5 BOYUTTA ANAYASANIN 'RUHU' ÇİZİLDİ

TÜSİAD'ın 'Yeni Anayasa Sürecinin 5 Temel Boyutu' çalışmasının ilk bölümünü, yuvarlak masa toplantılarından çıkan sonuç raporları oluşturuyor. Bunlar da çalışmanın isminden de anlaşıldığı gibi 5 farklı konu hakkında derneğin fikirlerini ortaya koyuyor.

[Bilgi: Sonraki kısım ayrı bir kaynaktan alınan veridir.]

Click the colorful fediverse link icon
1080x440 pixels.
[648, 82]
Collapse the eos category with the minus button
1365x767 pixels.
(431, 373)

TÜSİAD çalışmasına göre yeni anayasa sürecinin 5 temel boyutu şunlar: 'Yeni Anayasanın Yapım Yöntemi', 'Yeni Anayasanın Temel Ilke Kural ve Kurumları', 'Din ve Vicdan Özgürlüğü', 'Kimlikler' ve 'Kuvvetler Ayrılığı'. Çalışmada ortaya çıkan sonuçlardan satır başları şunlar:

DEVLET DEĞİŞTİRİLEMEZ

Çalışmada Prof. Dr. Ergun Özbudun ve Prof. Dr. Turgut Tarhanlı'nın yorum ve değerlendirmelerine de yer verilirken, şu ifadeler kullanıldı: 'Anayasalarda, ileride mutlaka değiştirilemeyecek nitelikte madde hükümlerine yer vermek gibi bir kural bulunmuyor. Ancak, buna ilişkin farklı ülke örneklerinde de olduğu gibi, anayasalarda bu statüye sahip madde hükümlerine de yer verilebiliyor. Bu konuda, Türkiye bakımından asıl önem taşıyan husus, mevcut anayasadaki 'Türkiye Devleti bir cumhuriyettir' biçiminde ifade edilen 'Devletin şekli' başlıklı değiştirilemez madde hükmünün (m. 1) aynen korunmasıdır.